I have a QPushButton, and a slot connected to its "pressed" signal like that:

connect( &m_oBtnSnapshot, SIGNAL( pressed() ), this, 
    SLOT( SnapshotClicked() ) );

The Slot is implemented like that:

void
GUI::SnapshotClicked()
{
    m_oBtnSnapshot.blockSignals( true );
    m_oBtnSnapshot.setDisabled( true );

    m_oBtnBenchmark.repaint();
    m_oBtnBenchmark.update();


    emit( DoSnapshotWork() );

    m_oBtnSnapshot.setDisabled( false );
    m_oBtnSnapshot.blockSignals( false );
}

So as you can see, i disable the button when i click it, and re enable it when everything is done. Let's assume the DoSnapshotWork() function takes 5 seconds... While this 5 seconds the button is disabled, but if i click it, the SnapshotClicked() Slot will be called afterwards. Why does disabling a button not prevent me from clicking it?

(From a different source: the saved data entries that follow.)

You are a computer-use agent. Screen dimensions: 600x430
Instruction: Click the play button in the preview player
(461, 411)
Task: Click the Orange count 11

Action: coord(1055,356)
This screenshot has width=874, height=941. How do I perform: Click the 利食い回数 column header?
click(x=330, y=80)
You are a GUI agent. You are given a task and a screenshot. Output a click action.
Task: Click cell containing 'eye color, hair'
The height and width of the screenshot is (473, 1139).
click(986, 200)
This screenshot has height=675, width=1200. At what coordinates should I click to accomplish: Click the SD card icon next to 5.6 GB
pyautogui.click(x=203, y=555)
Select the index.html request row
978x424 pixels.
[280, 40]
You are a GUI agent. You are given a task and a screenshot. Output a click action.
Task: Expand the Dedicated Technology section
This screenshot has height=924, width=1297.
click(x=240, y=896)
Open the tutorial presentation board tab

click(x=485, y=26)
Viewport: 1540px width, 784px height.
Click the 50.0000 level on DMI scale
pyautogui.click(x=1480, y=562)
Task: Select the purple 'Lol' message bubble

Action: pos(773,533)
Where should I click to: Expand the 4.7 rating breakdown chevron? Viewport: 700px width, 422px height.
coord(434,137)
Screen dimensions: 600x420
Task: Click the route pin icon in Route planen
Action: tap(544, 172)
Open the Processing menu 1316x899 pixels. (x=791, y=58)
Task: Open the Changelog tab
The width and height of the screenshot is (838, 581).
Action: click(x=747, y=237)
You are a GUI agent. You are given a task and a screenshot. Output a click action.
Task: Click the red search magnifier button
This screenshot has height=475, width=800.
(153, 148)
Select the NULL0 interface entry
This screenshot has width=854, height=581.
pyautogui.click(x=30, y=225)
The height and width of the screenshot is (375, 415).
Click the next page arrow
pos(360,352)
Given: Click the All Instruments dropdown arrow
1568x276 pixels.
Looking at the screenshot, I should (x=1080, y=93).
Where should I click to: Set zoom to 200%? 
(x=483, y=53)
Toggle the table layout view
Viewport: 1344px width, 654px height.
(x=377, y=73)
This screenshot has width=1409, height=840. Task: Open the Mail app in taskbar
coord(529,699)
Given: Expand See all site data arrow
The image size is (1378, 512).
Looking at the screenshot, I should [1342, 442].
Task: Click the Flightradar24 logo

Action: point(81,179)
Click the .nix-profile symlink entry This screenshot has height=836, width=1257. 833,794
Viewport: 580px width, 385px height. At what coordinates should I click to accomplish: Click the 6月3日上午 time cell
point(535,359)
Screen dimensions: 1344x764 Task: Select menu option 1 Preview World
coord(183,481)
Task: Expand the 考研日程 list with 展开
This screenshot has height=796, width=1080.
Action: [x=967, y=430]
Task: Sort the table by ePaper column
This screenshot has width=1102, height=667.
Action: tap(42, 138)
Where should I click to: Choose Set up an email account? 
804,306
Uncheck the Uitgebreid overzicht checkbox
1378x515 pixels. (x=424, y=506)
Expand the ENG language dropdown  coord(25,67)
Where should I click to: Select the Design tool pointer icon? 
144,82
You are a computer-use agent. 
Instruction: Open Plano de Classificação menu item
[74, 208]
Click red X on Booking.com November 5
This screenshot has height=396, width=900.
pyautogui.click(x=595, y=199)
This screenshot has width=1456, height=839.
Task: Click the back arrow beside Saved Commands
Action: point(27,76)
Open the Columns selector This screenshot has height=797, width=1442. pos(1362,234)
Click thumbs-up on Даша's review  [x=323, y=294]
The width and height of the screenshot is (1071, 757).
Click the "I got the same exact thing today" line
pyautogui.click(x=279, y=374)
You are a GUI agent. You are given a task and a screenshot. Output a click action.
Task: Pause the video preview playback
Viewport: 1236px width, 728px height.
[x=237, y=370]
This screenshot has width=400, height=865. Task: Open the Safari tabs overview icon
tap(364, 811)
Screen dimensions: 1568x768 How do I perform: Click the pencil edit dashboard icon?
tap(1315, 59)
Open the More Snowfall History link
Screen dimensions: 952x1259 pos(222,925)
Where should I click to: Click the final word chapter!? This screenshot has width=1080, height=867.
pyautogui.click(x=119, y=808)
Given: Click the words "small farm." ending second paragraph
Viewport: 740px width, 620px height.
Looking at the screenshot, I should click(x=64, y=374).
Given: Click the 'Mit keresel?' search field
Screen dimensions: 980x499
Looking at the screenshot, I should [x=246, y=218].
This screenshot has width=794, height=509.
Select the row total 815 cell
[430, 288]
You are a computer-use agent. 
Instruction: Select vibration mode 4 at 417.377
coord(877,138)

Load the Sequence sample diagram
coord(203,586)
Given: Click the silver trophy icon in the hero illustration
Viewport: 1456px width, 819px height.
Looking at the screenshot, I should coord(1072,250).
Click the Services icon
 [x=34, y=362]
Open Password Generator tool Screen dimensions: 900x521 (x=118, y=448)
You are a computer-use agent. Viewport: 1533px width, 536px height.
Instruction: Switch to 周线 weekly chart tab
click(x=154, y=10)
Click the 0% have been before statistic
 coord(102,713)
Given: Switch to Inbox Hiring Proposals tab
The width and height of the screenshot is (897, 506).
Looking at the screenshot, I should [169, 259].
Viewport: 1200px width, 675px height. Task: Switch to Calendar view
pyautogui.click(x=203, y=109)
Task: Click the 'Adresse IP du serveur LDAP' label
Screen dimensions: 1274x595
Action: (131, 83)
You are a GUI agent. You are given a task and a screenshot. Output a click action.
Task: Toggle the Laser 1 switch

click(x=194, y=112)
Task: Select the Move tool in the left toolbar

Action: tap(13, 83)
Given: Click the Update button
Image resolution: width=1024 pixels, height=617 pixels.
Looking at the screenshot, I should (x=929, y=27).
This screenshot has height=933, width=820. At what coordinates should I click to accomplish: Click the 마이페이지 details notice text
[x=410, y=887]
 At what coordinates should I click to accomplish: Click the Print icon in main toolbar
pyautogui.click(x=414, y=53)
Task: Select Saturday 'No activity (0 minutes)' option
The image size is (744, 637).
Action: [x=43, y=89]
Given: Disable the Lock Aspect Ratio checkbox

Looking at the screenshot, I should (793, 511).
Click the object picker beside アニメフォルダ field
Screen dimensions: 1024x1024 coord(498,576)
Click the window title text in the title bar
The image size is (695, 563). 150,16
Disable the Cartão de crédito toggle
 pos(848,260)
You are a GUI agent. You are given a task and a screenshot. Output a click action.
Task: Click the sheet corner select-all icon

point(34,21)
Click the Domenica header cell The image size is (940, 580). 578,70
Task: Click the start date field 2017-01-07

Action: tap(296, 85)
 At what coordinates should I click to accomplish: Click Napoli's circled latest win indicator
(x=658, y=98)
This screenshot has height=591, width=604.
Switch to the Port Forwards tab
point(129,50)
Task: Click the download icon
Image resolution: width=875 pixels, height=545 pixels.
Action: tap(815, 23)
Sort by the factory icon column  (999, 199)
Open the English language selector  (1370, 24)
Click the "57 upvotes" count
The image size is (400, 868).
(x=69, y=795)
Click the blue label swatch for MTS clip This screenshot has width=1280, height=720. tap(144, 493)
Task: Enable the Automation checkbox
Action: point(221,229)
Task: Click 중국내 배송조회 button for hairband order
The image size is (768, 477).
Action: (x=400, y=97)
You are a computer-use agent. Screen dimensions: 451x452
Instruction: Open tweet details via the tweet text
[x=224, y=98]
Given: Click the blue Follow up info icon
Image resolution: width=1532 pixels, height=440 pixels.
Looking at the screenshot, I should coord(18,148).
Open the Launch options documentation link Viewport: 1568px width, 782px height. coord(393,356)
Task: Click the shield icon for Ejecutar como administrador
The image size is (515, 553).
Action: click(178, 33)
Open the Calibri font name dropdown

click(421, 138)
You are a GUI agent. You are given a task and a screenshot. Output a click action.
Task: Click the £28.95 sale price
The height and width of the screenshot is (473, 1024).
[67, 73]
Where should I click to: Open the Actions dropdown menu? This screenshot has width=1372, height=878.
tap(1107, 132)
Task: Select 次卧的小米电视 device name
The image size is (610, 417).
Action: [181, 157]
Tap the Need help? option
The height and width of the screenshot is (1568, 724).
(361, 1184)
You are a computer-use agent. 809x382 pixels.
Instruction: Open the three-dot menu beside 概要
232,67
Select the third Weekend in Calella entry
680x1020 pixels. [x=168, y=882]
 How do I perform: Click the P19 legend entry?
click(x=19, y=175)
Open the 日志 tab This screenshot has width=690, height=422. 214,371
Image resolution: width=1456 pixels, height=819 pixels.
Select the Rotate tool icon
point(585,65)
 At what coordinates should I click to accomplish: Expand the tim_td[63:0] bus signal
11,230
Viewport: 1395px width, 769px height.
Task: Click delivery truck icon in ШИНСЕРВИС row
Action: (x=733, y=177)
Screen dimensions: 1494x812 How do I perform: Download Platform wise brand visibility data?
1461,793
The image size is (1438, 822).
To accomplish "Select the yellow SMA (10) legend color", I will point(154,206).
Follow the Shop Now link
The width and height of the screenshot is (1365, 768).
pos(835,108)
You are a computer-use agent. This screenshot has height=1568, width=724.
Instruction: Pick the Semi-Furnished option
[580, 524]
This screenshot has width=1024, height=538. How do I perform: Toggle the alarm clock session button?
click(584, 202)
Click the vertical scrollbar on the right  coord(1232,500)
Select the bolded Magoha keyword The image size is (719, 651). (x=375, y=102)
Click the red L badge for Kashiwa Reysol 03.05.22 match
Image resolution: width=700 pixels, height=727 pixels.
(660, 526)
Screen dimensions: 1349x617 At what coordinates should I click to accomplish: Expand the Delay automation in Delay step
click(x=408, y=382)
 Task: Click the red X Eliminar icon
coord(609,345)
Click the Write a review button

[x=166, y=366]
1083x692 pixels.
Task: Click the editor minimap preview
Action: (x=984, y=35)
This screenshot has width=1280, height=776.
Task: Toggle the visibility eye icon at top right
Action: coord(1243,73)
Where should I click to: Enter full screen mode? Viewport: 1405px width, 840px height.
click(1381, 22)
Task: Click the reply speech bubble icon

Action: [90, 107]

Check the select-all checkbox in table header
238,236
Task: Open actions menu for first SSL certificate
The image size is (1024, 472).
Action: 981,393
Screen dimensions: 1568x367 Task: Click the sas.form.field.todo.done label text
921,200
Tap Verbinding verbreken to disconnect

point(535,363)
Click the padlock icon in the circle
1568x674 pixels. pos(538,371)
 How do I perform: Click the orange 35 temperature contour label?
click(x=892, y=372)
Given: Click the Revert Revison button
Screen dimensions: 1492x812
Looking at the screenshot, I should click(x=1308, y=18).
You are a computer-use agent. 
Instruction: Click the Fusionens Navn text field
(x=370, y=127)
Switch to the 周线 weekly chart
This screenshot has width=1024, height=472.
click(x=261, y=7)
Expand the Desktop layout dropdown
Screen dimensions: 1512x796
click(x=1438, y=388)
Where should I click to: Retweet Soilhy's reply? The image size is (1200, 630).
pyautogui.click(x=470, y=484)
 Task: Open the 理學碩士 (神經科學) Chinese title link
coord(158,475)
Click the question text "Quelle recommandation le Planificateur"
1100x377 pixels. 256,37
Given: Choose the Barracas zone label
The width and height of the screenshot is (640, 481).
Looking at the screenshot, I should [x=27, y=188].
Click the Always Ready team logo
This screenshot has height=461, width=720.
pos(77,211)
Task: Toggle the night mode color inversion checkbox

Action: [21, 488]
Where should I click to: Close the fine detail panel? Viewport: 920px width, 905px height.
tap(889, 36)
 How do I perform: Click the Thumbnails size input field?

i alread tried disconnecting the signal on entering the slot and reconnecting it afterwards, but nothing helped.

Was it helpful?

Solution

GUI::SnapshotClicked() is a part of GUI thread, which means, while it runs, your GUI is unaccessible. I assume, signal DoSnapshotWork() is connected with a slot, running in another thread with Qt::QueuedConnection (or Qt::AutoConnection). In that case emitting this signal is asynchronous, which means GUI::SnapshotClicked() is finished long before your slot is done. I guess you should do something like this:

gui.h

public slots:
    void onReleaseButton();

gui.cpp

void
GUI::SnapshotClicked()
{
    m_oBtnSnapshot.setDisabled( true );

    m_oBtnBenchmark.repaint();
    m_oBtnBenchmark.update();

    emit( DoSnapshotWork() );
}

void
GUI::onReleaseButton()
{
    m_oBtnSnapshot.setDisabled( false );
}

Somewhere else:

connect(shapshotWorker, SIGNAL(releaseButton()), gui, SLOT(onReleaseButton()));

...

DoSnapshotWork()
{
...

emit releaseButton();
}

P.S: You need a good reason to use QPushButton::pressed() signal. In most cases you would prefer QPushButton::clicked().

OTHER TIPS

Because the mouse press events are on placed onto the event loop, and wait until your SnapshotClicked() method is complete, by which time the button is enabled again.

A simple solution is to call QCoreApplication::processEvents() immediately after the emit, this will cause the press events to processed whilst the button is still disabled. Or you can have the DoSnapshotWork() method emit a signal when it's finished, and have that enable the button and unblock the signals.

Also,

m_oBtnBenchmark.repaint();
m_oBtnBenchmark.update();

repaint()redraws the widget forcibly, whilst update() calls repaint() via the event loop - do not call them both.